みすずは姉に見惚れているこれぞうを見ながら牛乳を一杯やる。並んで座る二人を見て、みすずはニコニコと微笑んだ。
「やっぱりこれぞう君はお姉ちゃんが好き。これは間違いない。お姉ちゃんの方はまだ読めないなぁ……」みすずは二人の後ろ姿を見て少し考え始めた。
「よしっ」みすずの考えがまとまった。
「これぞう君、私ちょっとコンビニに行ってお菓子を買ってくるから後はよろしく~」
「うん、みすずちゃん気をつけてね。外には危険が一杯だから」これぞうはみすずを普通に見送った。
(それにしても先生、こんなに単純且つ奥が深い現代離れした古いゲームをすごい熱心にプレイしている。こんな先生は学校では見たことがないぞ。先生はゲームが好きなんだな)これぞうはそう想いながら自然と三角座りの体勢になり、みさきに熱い視線を送っていた。学校では大人の先生の彼女が、今は自分だけの前で無邪気にゲームで遊んでいる。職場ではまず見せることがない、一人の女性のオフモードを確かに見たこれぞうは、喜びと感動の中にいた。
(しかし先生、自分のペースでどんどん先に登っちゃうから、僕はフレームアウトしてさっさとゲームオーバーになっちゃったよ。
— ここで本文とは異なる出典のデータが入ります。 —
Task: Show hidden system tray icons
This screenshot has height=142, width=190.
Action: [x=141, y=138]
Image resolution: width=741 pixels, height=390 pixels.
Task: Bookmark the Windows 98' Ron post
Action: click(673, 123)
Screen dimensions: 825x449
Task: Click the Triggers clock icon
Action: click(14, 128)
このゲームは二人の足並みを合わせないといけないのに、そこは駄目だったな)
このゲームは、プレイヤーキャラクターが共に雪山を登っていくというもの。雪山を登れば画面は上へ上へとスクロールされていく。しかしスクロールするタイミングは二人のプレイヤーの内、先行する方に合わせて行われる。一人が先に行き過ぎて、もう一人がスクロール時にフレームアウトすると、敵に攻撃を受けた訳でもないのに死亡扱いとされる。二人のタイミングを合わせて登らないと、現在のこれぞうのように先にゲームオーバーになって暇な時間を過ごすことになるのだ。そういう訳で、ゲームの中での二人は足並みが揃わなかった。
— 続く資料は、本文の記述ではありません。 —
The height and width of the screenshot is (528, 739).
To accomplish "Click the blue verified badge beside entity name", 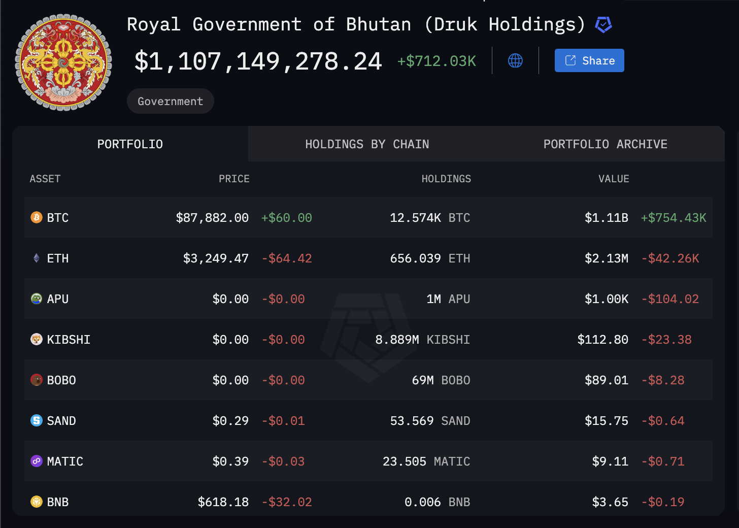I will pos(603,24).
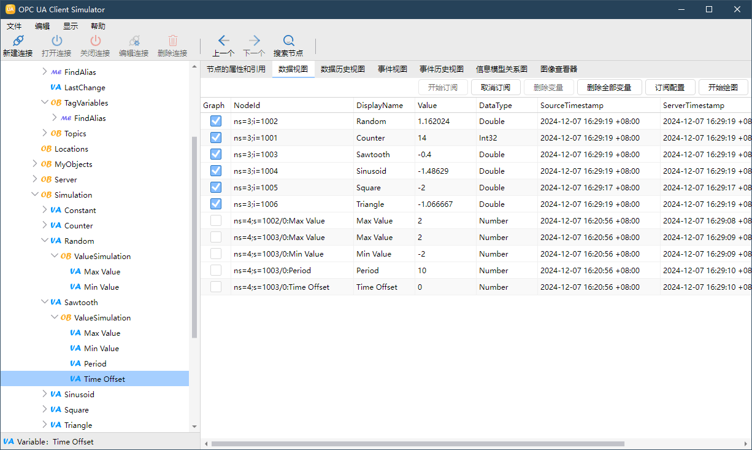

(でも、人生はどうだろうか。人生の山なら足並み揃えて登ってくれるだろうか。まさか「アイヌクライマー」を通して二人のこれからのことを考えることになるとはね)
ロジカリストの上にポエミーな一面も持つこれぞうは、みさきを見ながらそんなことを考えていた。
「ああ!やられちゃった!おしかったわね」
遂にみさきもゲームオーバーになった。これぞうがゲームオーバーになった後、実に30分の間みさきはプレイしていた。すごい集中力だ。
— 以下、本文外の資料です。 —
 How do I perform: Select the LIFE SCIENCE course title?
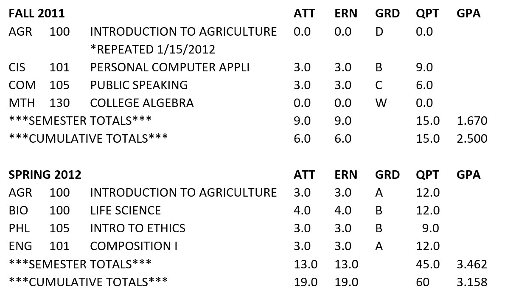126,210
「この単純作業が連続するようで、毎ステージ微妙に設定をいじってきてるチープな感じが逆に奥が深くてハマるのよね」
みさきはレトロゲームのいい所をズバリ言い当てた。
「先生すごいなぁ。まさかここまでのやり手とは想いませんでしたよ」
「ええ、昔は地元でゲームもよくやったのよ。まだまだ指が覚えてるわね」
「ははっ、雀百まで踊り忘れずってワケですね」
「まぁただの遊びよ」
ここでみさきは部屋を見回してみすずがいないことに気づく。
「みすずは?」
「え?先生聞いてなかったんですか。みすずちゃんはお菓子を買いにコンビニへ行くと言ってさっき出ていったじゃないですか」
(みすず、あの子まさか……それにしても私もゲームにハマりすぎて迂闊だった。しかし、男子と2人きりにして出ていくことを気にしないみすずの感覚には問題があるわね)
「で、先生。僕の気持ち、この前はっきりと分かってくれたと想うのですが……」と言うこれぞうの目からマジなものを読み取ったみさきは「あ~えっと、五所瓦君コーヒーまだ飲む?」と巧みに話題を変えて見せた。
「ええ頂きます」これぞうはそう返した。
みさきは台所に向かおうとした。
「先生、コーヒーは頂きます。しかしもう一つ、僕の想いは迷惑でしょうか。そこのところの答えも頂きたい」
みさきはビクッとなって行動を停止した。
(さすが五所瓦君、かわしたと想ったら巧みに周り道して防ぎにかかったわね)
みさきはこれは仕方ないと想った。そしてこれぞうの方を振り向いた。
「はぁ……五所瓦君、これはそういうことじゃ……あなたの気持ちはとても嬉しいわ。迷惑なことではないの。かと言ってありがたく頂戴できるものでもなくって……うん?」話の途中でみさきはこれぞうの様子の変化に気づいた。先程まではいつになく真剣な眼差しだったこれぞうが、今はポカンと口を開けたアホ面でみさきの右斜め上を見ていた。
「あなた何を見て……」言いながらみさきが振り返ると、そこには部屋の隅に干された彼女の下着が見えた。
「あああ!!」みさきは大きな声を上げてジャンプすると、下着を手に掴んで胸に押さえつけ、これぞうに背を向けた。
「ス……スカイブルーのブラとパンティ……」これぞうの口から語られたのはまさにみさきの下着の柄そのものであった。
「こら!あなた、何をまじまじと見て、口に出しているの!」
「え、え、別に肌につけていない状態の布そのものを見て怒ることはないじゃないですか?」
「怒るのはそこじゃなくて、これを見てからのあなたの反応についてよ。なんです、その緩みきった顔は!」
「あ、え、これは失敬。他者の目は、鏡を覗くより正確だとお祖父さんが言ってましたね。僕も顔を引き締めなければ……」そう言いながらもまだこれぞうの顔はだらしないものであった。愛しのみさき先生の下着を見て、心と表情に変化が生じないわけがない。
「五所瓦君、そこに座って動くんじゃありません!」
みさきはそう命じると下着を片付けにかかった。
今日のみさきにはうっかりが続く。これぞうが家に来てから今までずっと、みさきの下着は部屋の隅に干されていた。それが隅だっただけに、これまで二人共気づかなかったのだ。
その時みすずはというと、とっくに用事を済まして帰ってきていた。みすずは部屋のドアを少しだけ開けて中からする音に聞き耳を立てていた。
「お姉ちゃんとこれぞう君、これはどうなるかまだまだ分からないわね」
みすずの見立てでは、二人の関係が深まる可能性は全くないとは言えなかった。